Mangesh et al.[243] studied the performance of different blends of hydrogenated propylene pyrolysis oil (HPPO) with diesel in a diesel engine. The hydrogenation of propylene pyrolysis oil was previously carried out on a Ni/HZSM-5 catalyst at 350 °C and 70 bar. These authors concluded that 10 and 20 wt % of HPPO in the blend led to a fuel complying with EN590 Standard for diesel fuels. In later works, these researchers improved the results by using Au/mordenite[244] and NiMo/laponite[245] catalysts in the hydroprocessing of propylene pyrolysis oil. The improvement is due to the multifunctionality of these catalysts, as they are active in hydrogenation, isomerization, and aromatization reactions.

As the viability of hydroprocessing depends on the availability of H2, the possibility of obtaining H2 by means of steam reforming of waste plastics is also interesting. Different approaches have been proposed for tackling this process, but those based on a two-step strategy of pyrolysis and reforming are noteworthy.[3,246] Barbarias et al.[247] used a system equipped with a conical spouted bed reactor connected in-line with a fluidized bed reactor for the steam reforming of the volatiles. In another work,[248] these authors modeled the steam reforming step considering the deactivation of the commercial Ni catalyst. The proposed reaction scheme considered separately C5+, C2–C4, and methane reforming reactions and the water–gas shift reaction. At 700 °C, the values obtained for the yield and concentration of H2 were 85.7 wt % and 70 vol %, respectively, with a moderate catalyst deactivation for a space time of 16.7 gcat min gHDPE–1. The stability of the catalyst strongly depended on the operating conditions. Thus, the stability increased with temperature, space time, and steam/plastic ratio due to the low coke deposition rate.[249] The study of steam reforming of different plastics (HDPE, PP, PET, and PS) and their mixture revealed significant differences in the yield of hydrogen obtained.[250] The highest yield was obtained with the polyolefins (up to 37.3 wt %), followed by the yields obtained with PS and the PET (29.1 and 18.2 wt %, respectively). They also observed important differences in the nature of the coke deposited, which was filamentous in the reforming of polyolefins and encapsulating in the reforming of PET, PS, and the mixture.[251]

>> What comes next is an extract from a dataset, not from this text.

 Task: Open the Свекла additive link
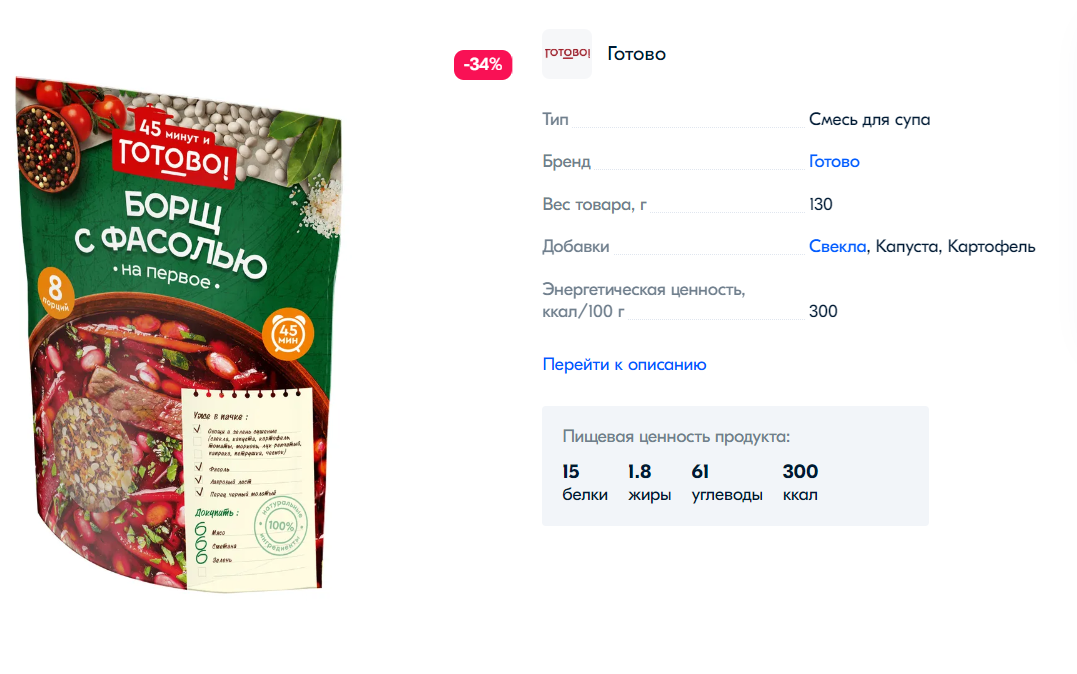click(837, 246)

Hydroprocessing of Tire Pyrolysis Oil

The high contents of sulfur and aromatics in the TPO constraint its direct use as fuel in internal combustion engines, and it must be subjected to hydroprocessing in order to improve its properties. Some of these studies have been carried out in slurry reactors following batch processes. Debek and Walendziewski[252] tested commercial CoMo/SiO2–Al2O3 and NiMo/Al2O3 catalysts, which reduced the content of sulfur below 0.2 wt %. Similarly, Djandja et al.[253] reduced the contents of nitrogen and sulfur to 0.09 wt % and 15 ppm, respectively, using a Pd/C catalyst and tetralin as hydrogen donor. However, the treated oil is basically aromatic, with a content of 40 wt % monoaromatics.

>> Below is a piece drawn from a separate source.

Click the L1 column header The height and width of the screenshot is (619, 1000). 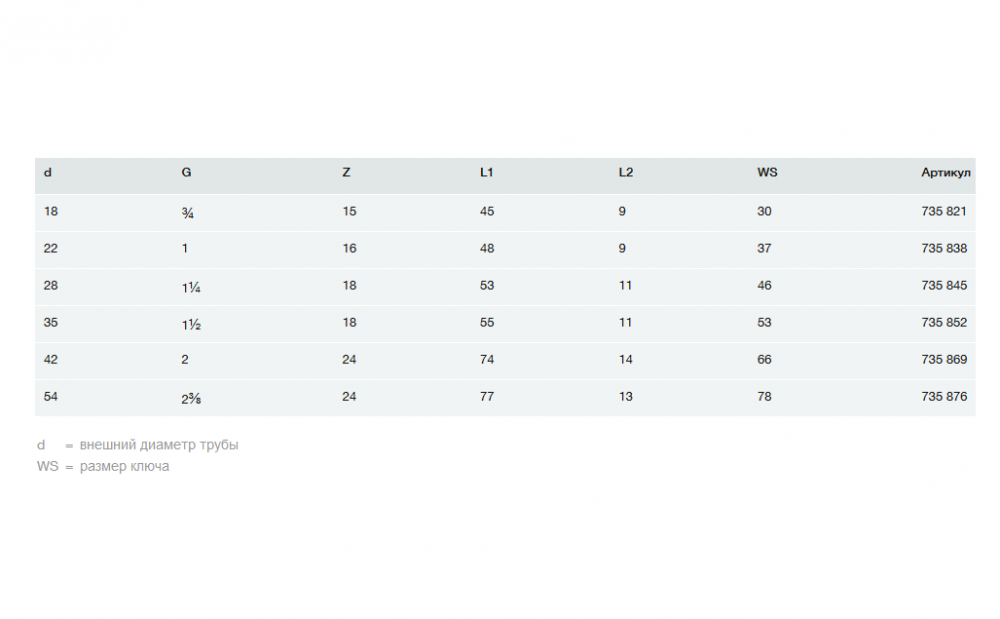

Hita et al.[254−257] studied the hydroprocessing of TPO in a trickle-bed reactor in a two-stage strategy. The configuration of the strategy, together with the most relevant results, is summarized in Figure . They have used NiMo-based catalysts in the first step,[254] with the main goal of reducing the content of sulfur of the TPO. Indeed, they obtained good results as they reduced the content of sulfur from 11800 ppm to values below 2000 ppm in the hydrotreated TPO. Furthermore, although they operated under mild conditions, they also reduced the content of aromatics and gas oil fraction molecules by 13.2 and 8 wt %, respectively. Nonetheless, HDA and HYC reaction conversions are significantly improved in the second step operating at more severe conditions and on a Pt–Pd/SiO2–Al2O3 catalyst.[256] Hence, the higher hydrogenation activity of the noble metals and the higher acidity of the support to promote cracking reactions was clearly evidenced in the obtained results. Consequently, they obtained a reduction of 18.6 wt % in the content of aromatics, with almost no gas oil fraction molecules and sulfur contents below 100 ppm.

Figure 14

Results obtained in the hydroprocessing of neat TPO operating in a two-stage strategy. Adapted from the work by Hita et al.[71]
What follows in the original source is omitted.